Upon arrival, I felt amazingly better. We started taking pictures from a viewpoint when all of a sudden a man runs by and shoves our photographer out of the way. We were confused until we saw what he was running for (hence people looking to the side in the picture). At that very moment a guy from our neighboring group of hikers had fallen off a 20-foot ledge and cracked his head open on a rock. Sam, one of the guys in our group, was a paramedic and had trekked the whole way with an extensive first aid kid (and extensive pharmacy which all of us sicklings used up rapidly). He went running to the rescue before the official medics came. It was a scary and dramatic ordeal but the guy hopefully turned out alright.

 
We proceeded in through the main entrance and Ruben guided us around. Luckily the weather cleared up perfectly for our arrival with blue skies and no more rain. The fog rolled in and out, giving the place a different look every few seconds. It is an impressive place to say the least. It is a little misleading because a lot of it has been reconstructed and it has a very groomed look to it, but it was spectacular nonetheless.

We didn’t hike up Wayna Picchu (the big mountain behind Machu Picchu in all of the pictures). After all of our hiking, my downhill walking was “special” and our bodies were quite fatigued. We had plenty of other good views and I don’t feel like we really missed out.




Just as we had finished walking around all the areas, the clouds came back and it started to rain. We were all exhausted anyway so it seemed like a good time to leave. After all the hiking to get there, we took a short train/bus route back to Cuzco. But before we left, we decided to spend some time in the hot springs in the town below Machu Picchu. Aguas Calientes could be an amazing town with its prime location in the valley of green mountains, but it is completely ruined by tourism. We showed up at the “hot springs” which ended up being a series of dirty looking swimming pools, some of which were hot, some of which were not.
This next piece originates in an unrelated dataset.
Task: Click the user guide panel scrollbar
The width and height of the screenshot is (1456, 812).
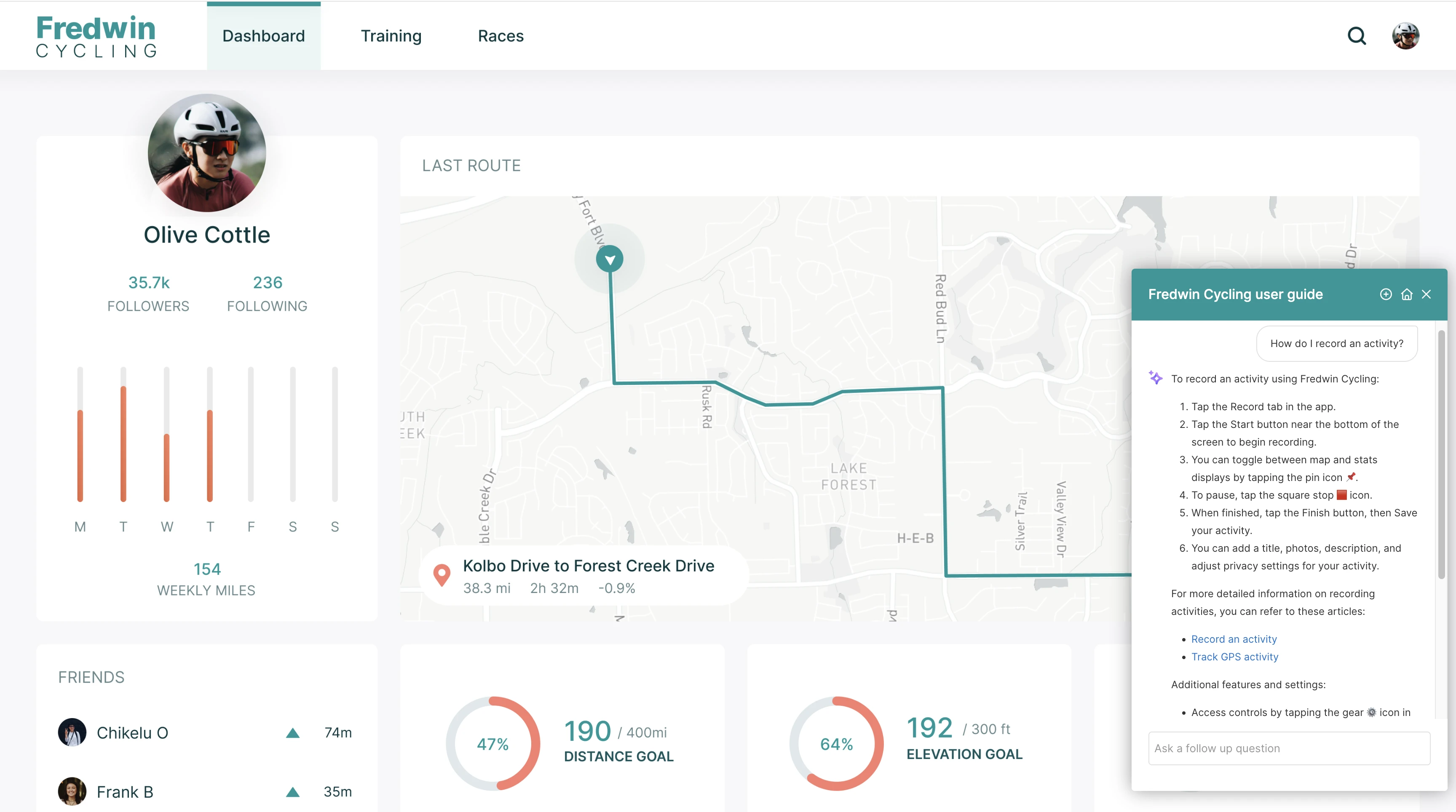Action: click(1441, 455)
The water was murky and felt like a bacterial cesspool. Very fowl, especially compared to the hot springs I went to in Bolivia. We didn’t linger long and opted instead to find showers before getting on the train.
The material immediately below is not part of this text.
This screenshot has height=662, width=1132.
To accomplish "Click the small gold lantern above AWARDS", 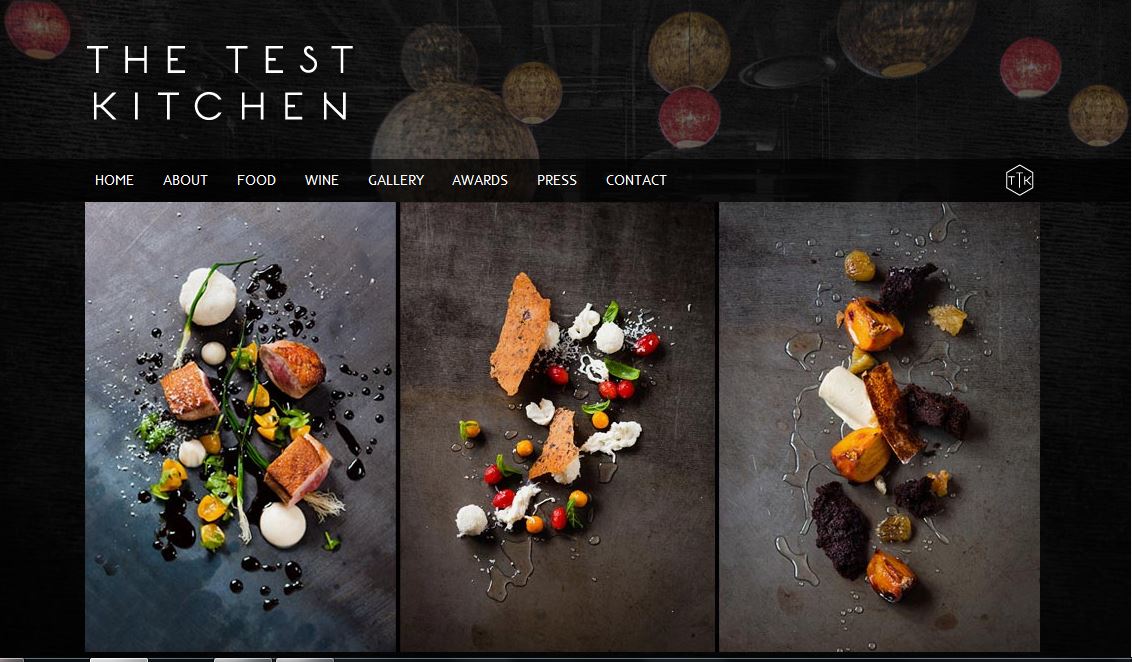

Overall, it’s a tough hike, but none of us had trained or anything beforehand, so it’s not super extreme. The porters lightening our load made all the difference. It was 45km (~28 miles) with over 3 miles of vertical elevation change upward and 5 miles elevation change downward. Apparently the porters have a race of the trail and the record completion time is 3 hours and 45 minutes…makes our 4 days seem a little unimpressive. But for us, the whole journey was absolutely unforgettable and we had an incredible time (despite the fact that by the end our motto was “sh*t happens”).

Comments

  1. If you ever read "How We Are Hungry" by Dave Eggers, there's a story called "Up The Mountain, Coming Down Slowly". Your tale sort of reminded me of it. Anyways, beautiful pics. I know you're grad school bound, but you should seriously consider writing.